◆ EXERCISE GOAL ◆
Using the data below, determine the number of lines that include the string "accomplish". Write only that number.

◆ AVAILABLE DATA ◆
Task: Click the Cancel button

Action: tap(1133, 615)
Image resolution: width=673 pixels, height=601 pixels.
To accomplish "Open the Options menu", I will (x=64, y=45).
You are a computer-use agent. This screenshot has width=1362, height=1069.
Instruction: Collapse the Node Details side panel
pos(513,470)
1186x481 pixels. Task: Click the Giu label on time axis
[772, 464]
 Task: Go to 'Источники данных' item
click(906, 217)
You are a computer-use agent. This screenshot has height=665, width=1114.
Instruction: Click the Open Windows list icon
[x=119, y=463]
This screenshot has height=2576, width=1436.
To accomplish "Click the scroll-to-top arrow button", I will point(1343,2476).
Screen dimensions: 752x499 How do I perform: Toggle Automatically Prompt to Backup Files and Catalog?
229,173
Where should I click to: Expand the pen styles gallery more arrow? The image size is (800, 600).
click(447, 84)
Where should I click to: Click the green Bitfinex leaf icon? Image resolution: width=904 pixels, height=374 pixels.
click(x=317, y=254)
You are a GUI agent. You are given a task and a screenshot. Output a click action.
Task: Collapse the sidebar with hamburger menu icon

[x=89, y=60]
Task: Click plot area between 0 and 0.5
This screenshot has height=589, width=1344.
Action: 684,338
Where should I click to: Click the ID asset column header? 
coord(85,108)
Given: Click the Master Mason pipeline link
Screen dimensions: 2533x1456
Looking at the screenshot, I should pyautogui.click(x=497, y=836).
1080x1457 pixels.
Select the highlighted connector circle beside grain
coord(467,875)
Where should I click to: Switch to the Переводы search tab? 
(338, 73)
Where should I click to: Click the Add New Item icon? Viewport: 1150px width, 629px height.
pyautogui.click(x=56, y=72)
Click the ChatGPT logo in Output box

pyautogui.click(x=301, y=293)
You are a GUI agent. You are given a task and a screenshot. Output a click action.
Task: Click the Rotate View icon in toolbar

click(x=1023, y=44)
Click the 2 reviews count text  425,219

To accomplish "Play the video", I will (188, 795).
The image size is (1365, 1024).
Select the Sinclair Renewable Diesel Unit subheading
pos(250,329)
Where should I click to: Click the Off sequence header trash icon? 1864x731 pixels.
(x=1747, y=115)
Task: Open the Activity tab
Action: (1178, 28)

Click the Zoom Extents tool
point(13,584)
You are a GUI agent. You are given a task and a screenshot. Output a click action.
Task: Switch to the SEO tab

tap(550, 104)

◆ REPLY TO THE EXERCISE ◆
3